Easiest – BBC good food easy chocolate cake – less indulgent but very simple and quick
Suggestions for filling and icing;
For the filling, the possibilities are endless – you could keep things simple by making a big batch of flavoured buttercream and using that to both fill and ice the cake. Biscoff spread would go perfectly! However if you want to achieve the s’mores effect with the torched look you’re going to have to be brave and attempt Italian meringue. Make a full batch as described below, you could flavour half and use to fill the cake and use the rest to ice and torch.
Easiest – Buttercream
Video help from Carina
Alternatively, a simple recipe is; 500g icing sugar, 200g butter, 2 tablespoons of milk
Then flavour it up by adding around 180g of biscoff/nutella/peanut butter – simple! If you want to use this for the exterior rather than torched meringue, just double up.
More adventurous – Italian meringue buttercream
THIS is a great recipe to make a large batch of Italian meringue – it is the most simple recipe and it works every time – skip forward to around 5 mins 20 seconds. I then use half of this and flavour for the filling and leave half plain to ice and torch.
To flavour – when the whole batch has cooled, take just under half of your mixture(around 250g) back to the mixer and slowly add 220g of room temp butter a tablespoon at a time – you will be left with super shiny Italian meringue buttercream – you could then flavour this with about 150g biscoff spread or 50g cocoa powder to counteract some of the sweetness
For the decoration; lotus biscuits, melted chocolate or biscoff spread, cinnamon biscuits, nuts, marshmallow
So, you’ve got your recipes – the assembly is the easiest part.
Use a serrated knife or a cake wire to cut your cakes to make four layers in total.

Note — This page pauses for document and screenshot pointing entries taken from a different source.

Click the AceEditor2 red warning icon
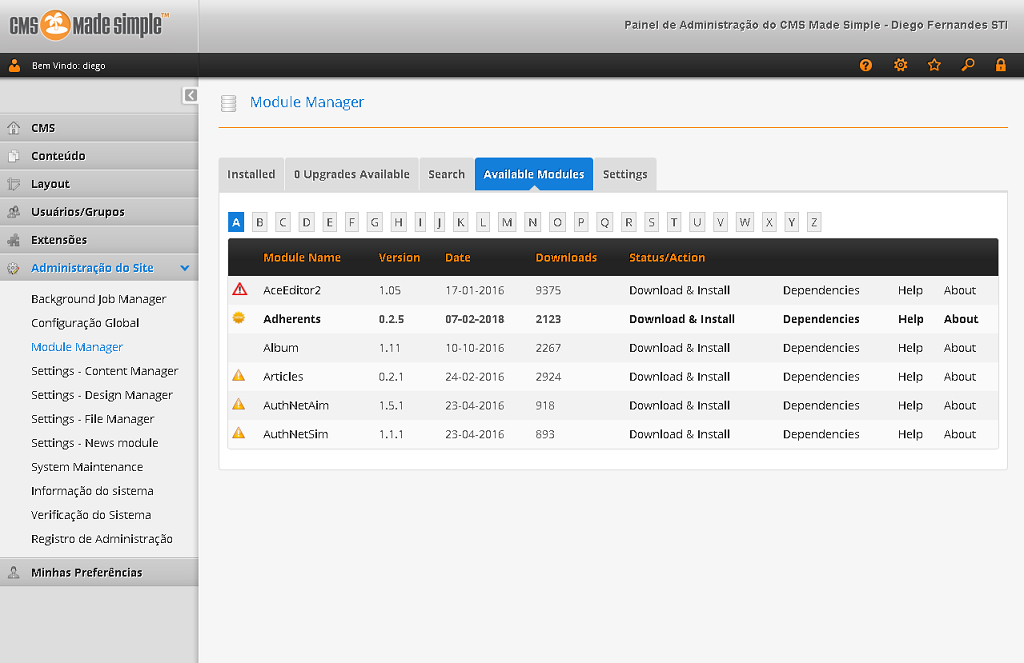 239,290
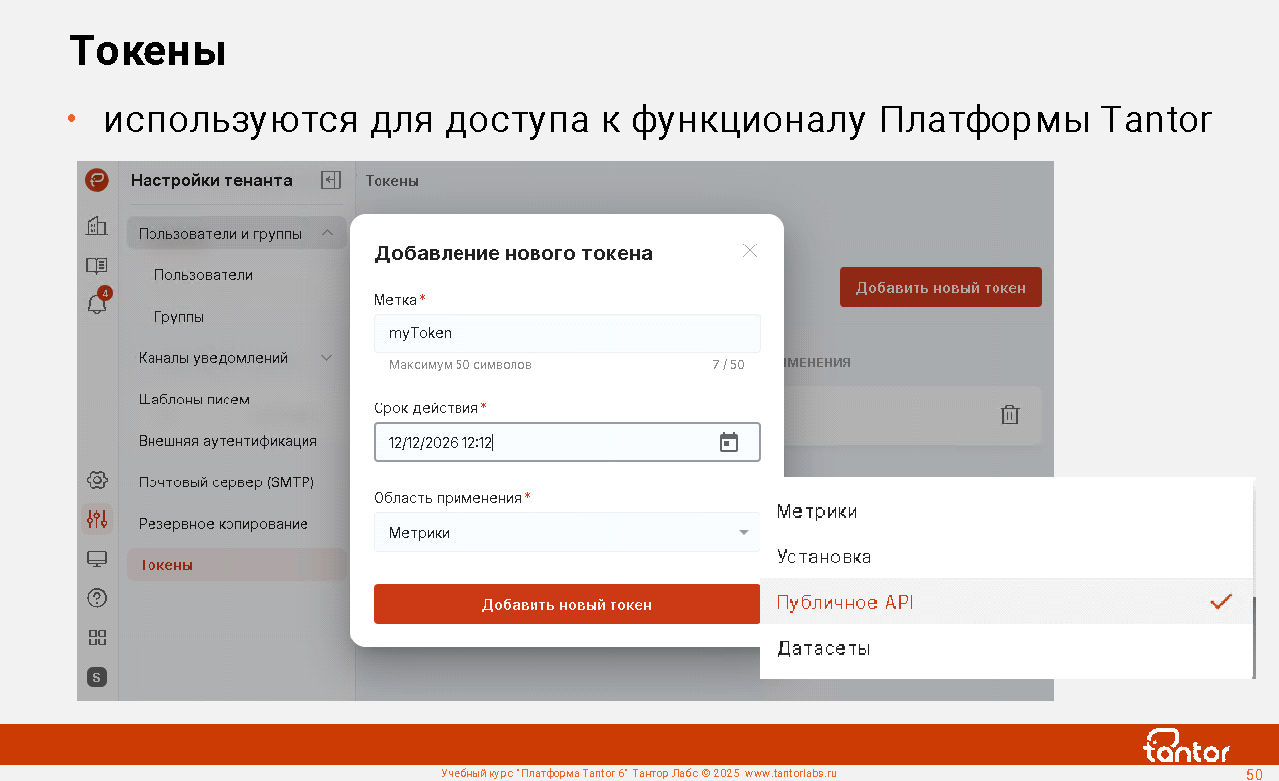Delete token using the trash icon
The image size is (1279, 781).
point(1010,415)
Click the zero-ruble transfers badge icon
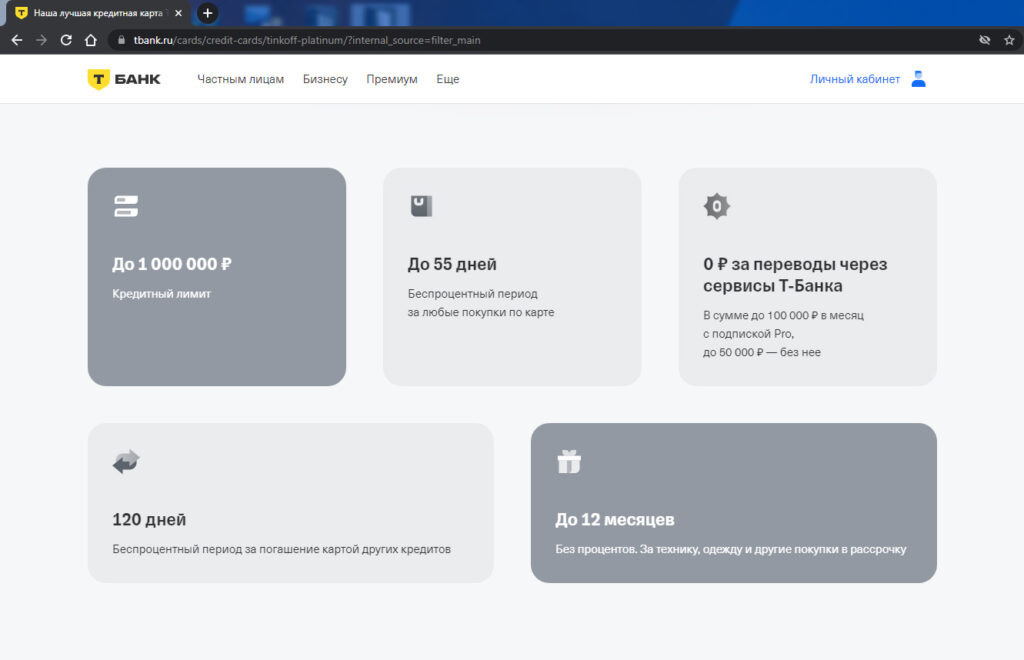 click(x=716, y=206)
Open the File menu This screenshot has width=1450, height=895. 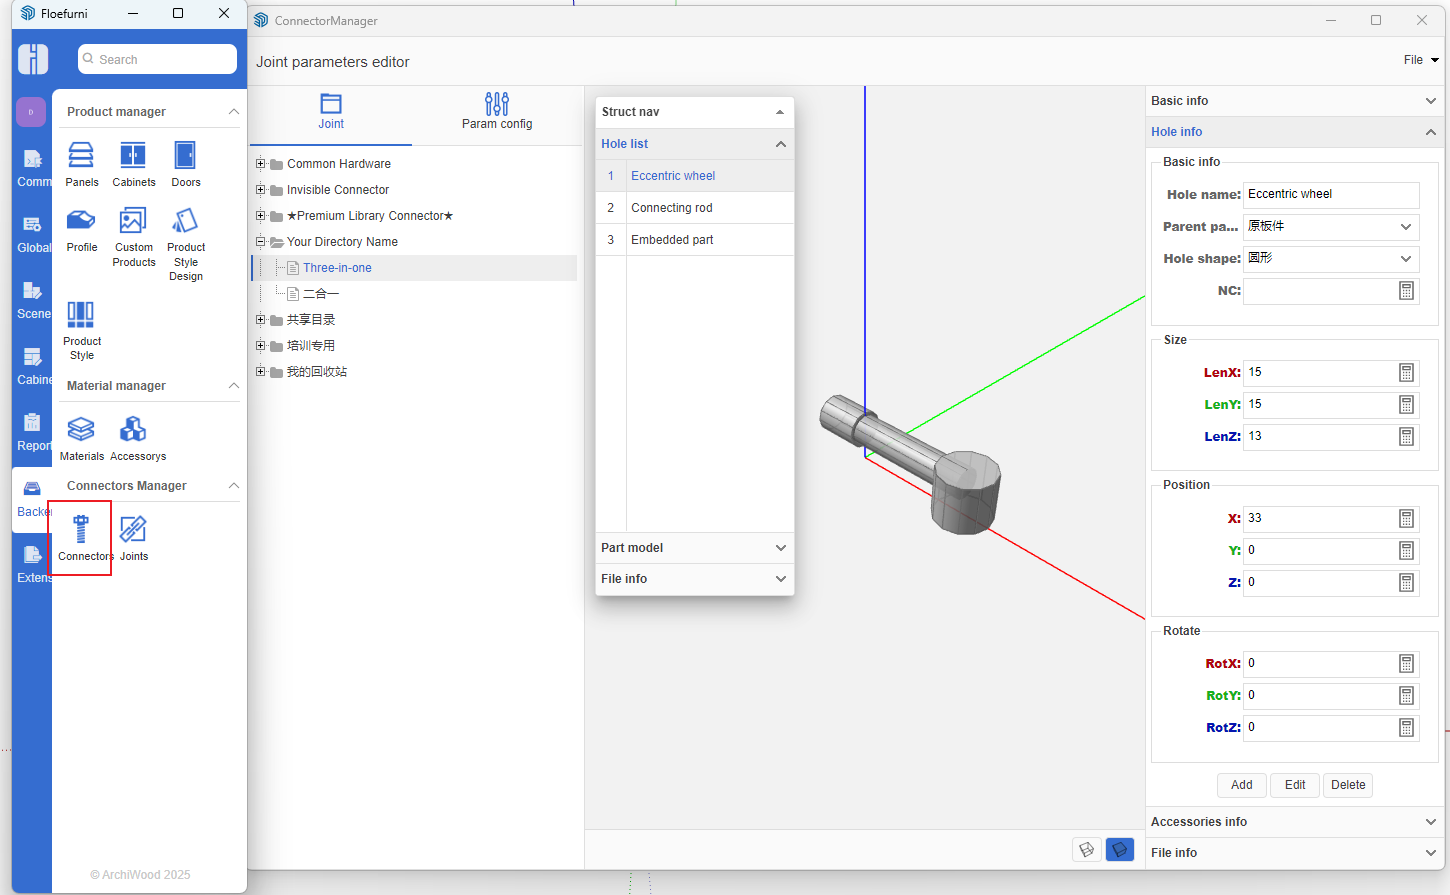pyautogui.click(x=1419, y=60)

- Take a blob of your filling and use this to stick the first layer of sponge down to your board. Its a good idea to go in with what would have been the bottom of one of the cakes to make sure it has a flat base.
- Spread ⅓ of your chosen filling onto this sponge and spread to the edges.
- Add the second layer of cake and repeat – for the middle two layers I use what would have been the top of the cakes before finally adding the last ‘bottom’ to make sure the top is nice and flat.
- Use the filling that may have squished out to spread around the cake creating a crumb coat. Chill in the fridge for 15 mins.
- Take your chosen icing and spread around the cake – i find it easiest to start from the bottom and work in rings around the cake, finishing with the top last – you can find a little ‘how to’ on this in my instagram highlights. If you have used buttercream here is where you would finish of with your chosen decorations
- If your have chosen to meringue and torch you now have a couple of options. You could cover the cake completely in a thick layer or leave some chocolate seeping through as i did. It’s a nice little tease of what is inside.
- Finish off by using a spatula or back of a spoon on the top of the cake and smush things around to create some texture…
Now for the most exciting part… BURNY TIME!
Make sure you crumble on your chocolate and biscuits after you have torched your meringue, otherwise you’ll end up with burnt biscuit and melted chocolate!